*WORK ORDER*. Retype the lines from the one containing "You are a computer-use" through the last line of the entries below, exactly and in full, omitting every image.

Pixel coordinate grounding data
* * * * *

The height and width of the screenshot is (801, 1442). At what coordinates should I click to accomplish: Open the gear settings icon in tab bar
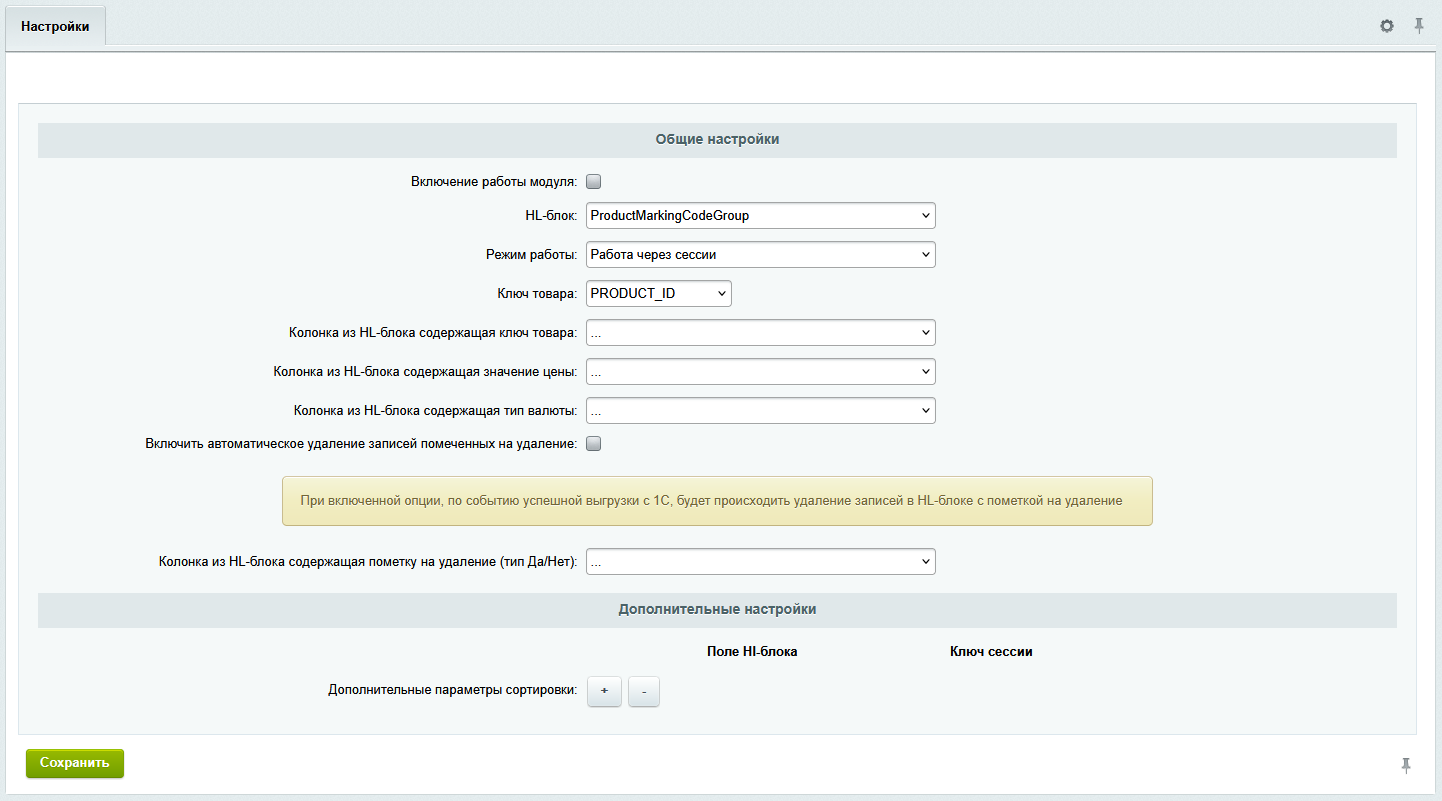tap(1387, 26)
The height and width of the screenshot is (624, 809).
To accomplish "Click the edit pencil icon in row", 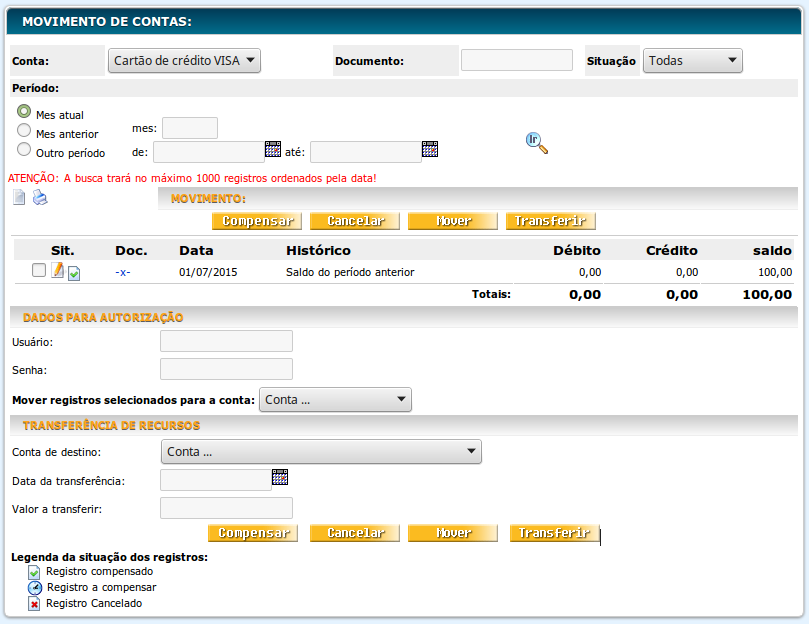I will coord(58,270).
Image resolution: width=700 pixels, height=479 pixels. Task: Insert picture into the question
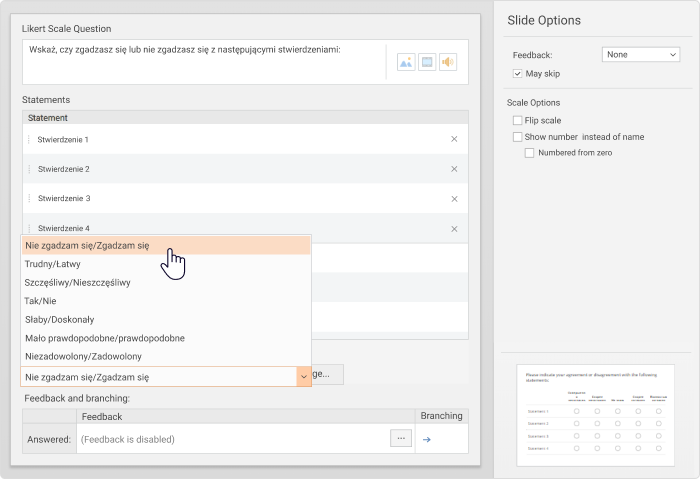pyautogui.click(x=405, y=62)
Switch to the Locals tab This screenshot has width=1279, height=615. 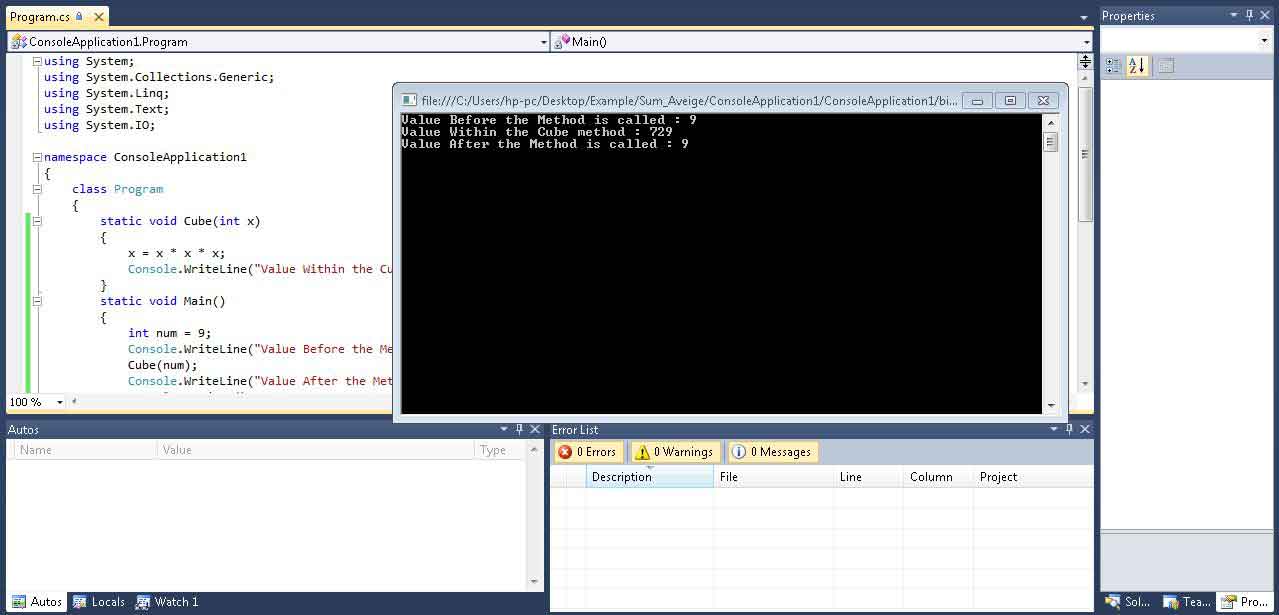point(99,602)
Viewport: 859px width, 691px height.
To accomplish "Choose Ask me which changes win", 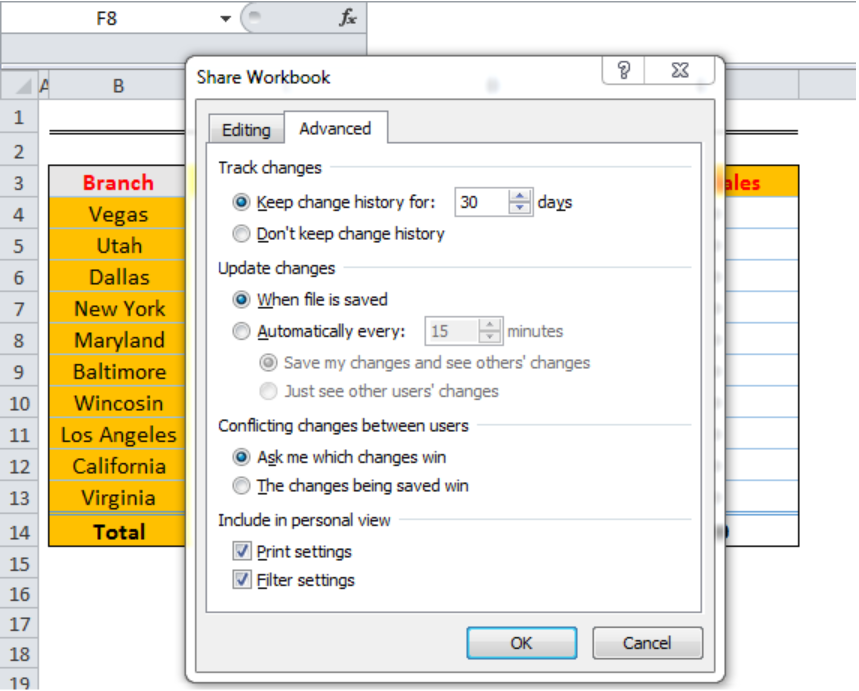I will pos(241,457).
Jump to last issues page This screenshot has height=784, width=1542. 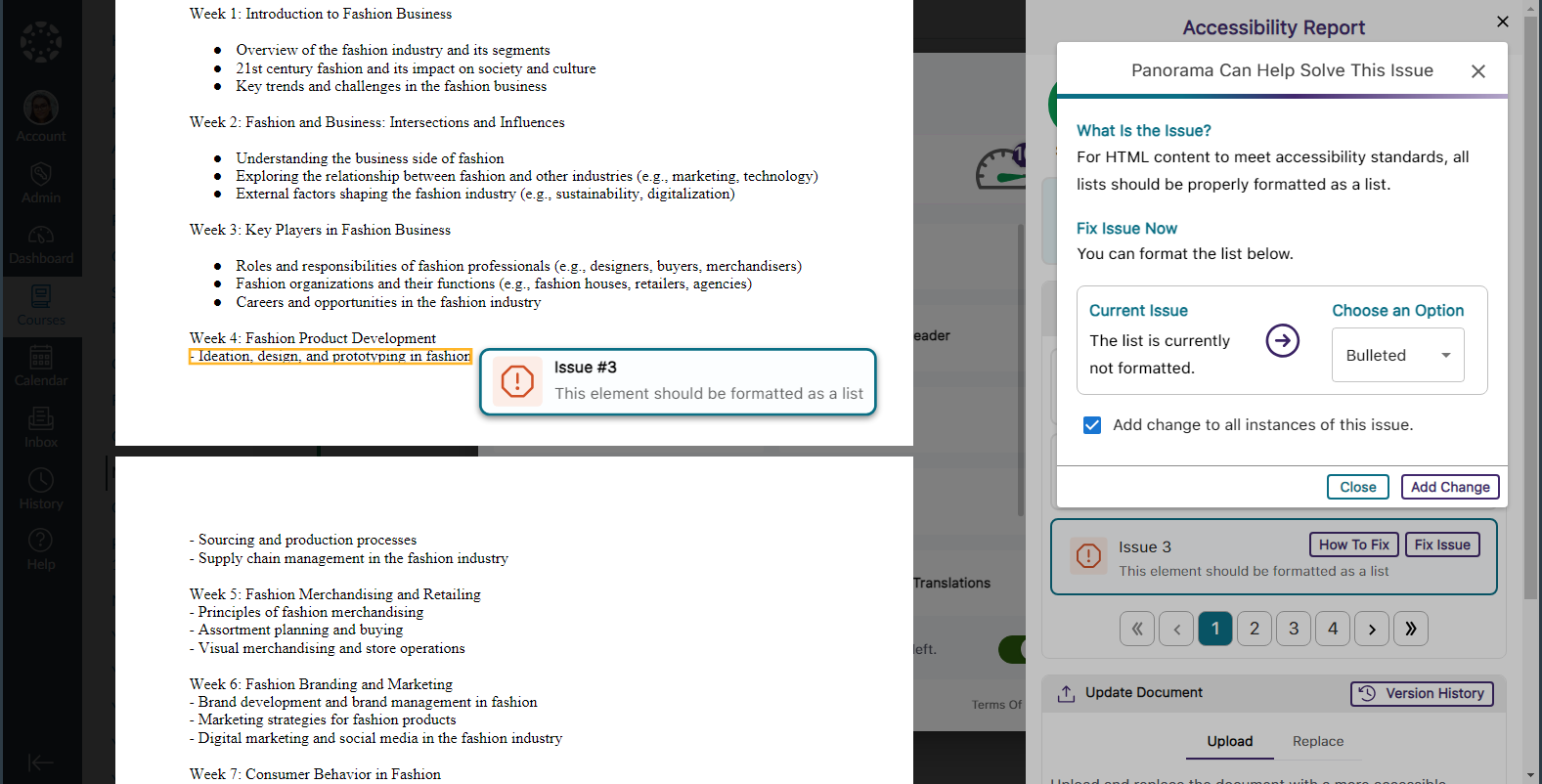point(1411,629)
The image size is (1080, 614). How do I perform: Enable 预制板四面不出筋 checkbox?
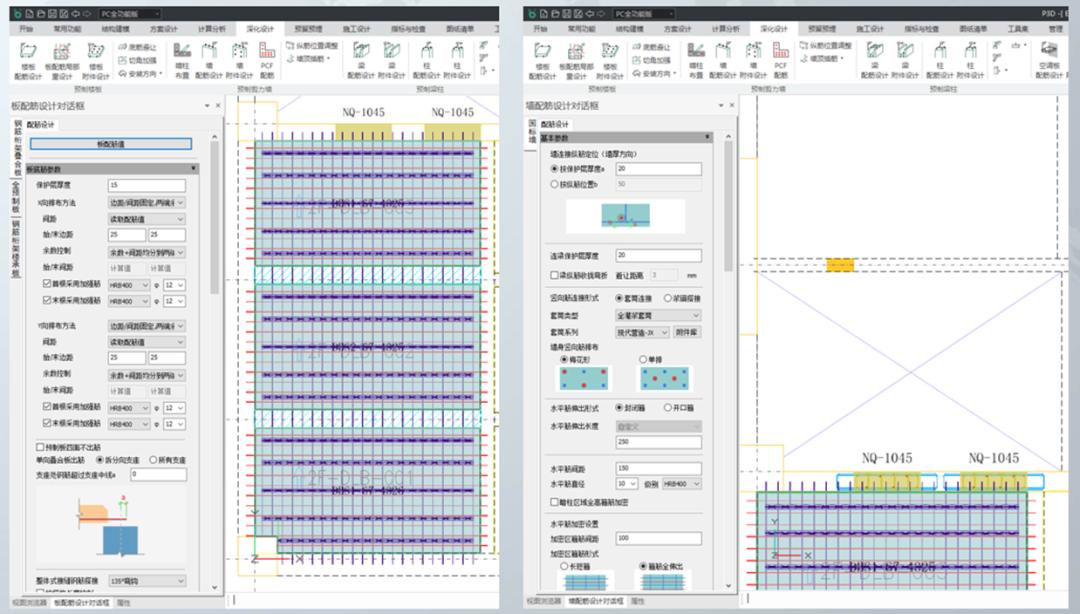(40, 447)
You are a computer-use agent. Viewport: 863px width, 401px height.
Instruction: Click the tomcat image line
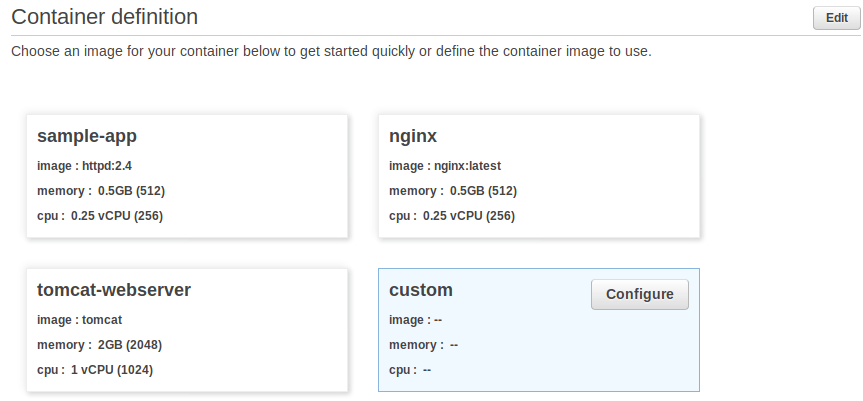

* * * * *

*RESULT*.
You are a computer-use agent. Viewport: 863px width, 401px height.
Instruction: Click the tomcat image line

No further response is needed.